In practice, they're kind of scary, I have no idea how to find out how to use it, and of the things I do have some idea how to do, I can do faster with a graphical tool I'm more familiar with.
It's definitely intimidating at first but cheat sheets (or straight up googling) can help with a lot of stuff. But in modern Linux, you also don't really need the terminal for a lot of things; mainly just installing software or updating. So you don't need to know a lot about it.
Even installing software or updating won't need the terminal in a lot of distros nowadays, or at least won't need the user to type any commands.
I still feel like it's nicer to be able to install from the command line rather than searching out and downloading the binaries.
See, that's interesting. Because you tell me I don't need the terminal, while loads of other folks say that yeah, sometimes you do, and that's the best part. Although I suppose a lot of those folks are terminal junkies making some tasks more obtuse on purpose.
It depends on what you want to do. Like, if you're just doing basic computer tasks, you can get away without touching the command line. For most other things, there are GUI front ends or utilities that you can find or use, but in some cases learning to use the command line is quicker and easier. Or you make the mistake of starting a home server and suddenly you have to get comfy with the command line because it's the only way to do stuff.

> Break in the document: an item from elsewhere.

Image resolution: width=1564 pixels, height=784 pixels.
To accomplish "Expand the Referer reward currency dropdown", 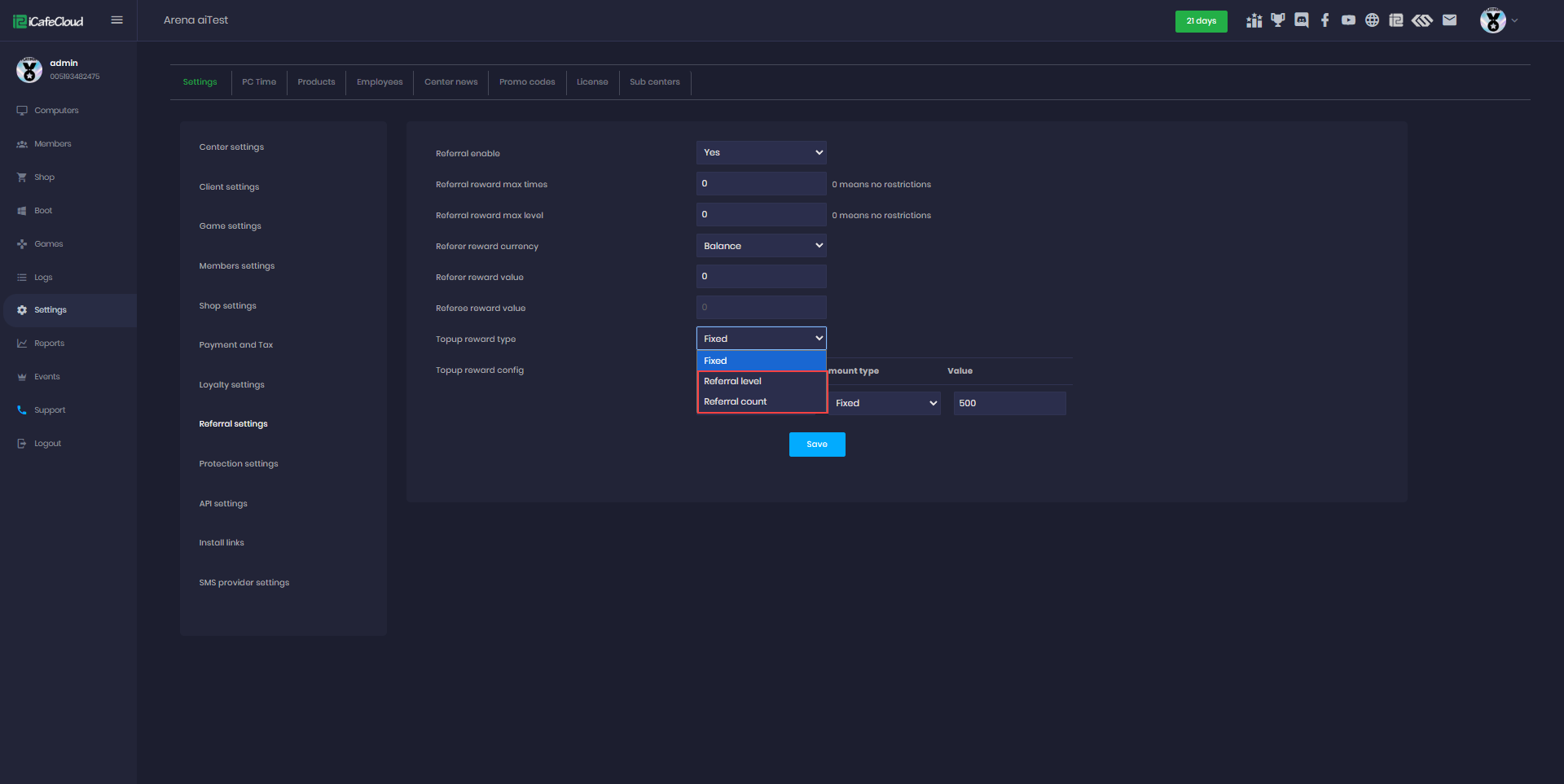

I have run into situations where the only real solution to a problem is a command line utility, and quite honestly, when they are well documented with precise information and examples of correct usage, I actually rather like them - they tell you exactly what they're doing and don't waste resources drawing a window and progress indicators. The problem is poor documentation and thus poor discoverability. A tool to do a thing isn't efficient if I can't figure out how to make it do the thing.
In a lot of cases, providing instructions to run a specific command in the terminal is the least ambiguous way to do something. Like if you want to give somebody instructions on how to add a line to the end of a configuration file, you need to consider that they might be using one of a number of desktop environments, file browsers, and text editors, and that maybe the file browser doesn't display hidden files, or maybe the user has a different locale / language activated and the menu options are named differently. Or you can tell them to run
echo "fluffy_cat_mode=on" >> ~/.config/some_app.confwhich will work regardless of all these possibilities.Obviously there are tasks which can only be accomplished in the terminal, but there are also many tasks which are trivial to do through some settings menu or application which are still given as terminal commands for the sake of specificity.
I understand what you're saying, and I much prefer when people offering help provide terminal commands like this over when they provide vague directions (like "just add "fluffy_cat_mode_on" to the end of your config file for the program, that'll fix your issue", which I could eventually figure out, but telling me where the file is and supplying a command to do it automatically rather than finding the file in my file browser and opening it in a text editor is really handy) or attempt to provide directions that work with the specific graphical tools they're using, which might not be the same ones I've got.
Good lord do I ever hate trying to fix a Windows issue and being given graphical instructions that lead to menus and buttons that don't exist on the system I'm trying to fix. Just give me the bloody terminal command so I can see if it's a UI glitch/update or a deeper bug. I still won't know how to fix it if the terminal spits an error at me, but then I can look up the underlying error instead of sifting through pages of dead ends with pics of the nonexistent option I'm supposed to click just looking up "xxx button/menu missing". I do not like the CLI, on any operating system, but being told in Linux forums and software documentation to use specific terminal commands to fix things is significantly less frustrating than what appears to be SOP for Winblows troubleshooting. Which I suppose is the result of everyone using the same DE and core graphical tools.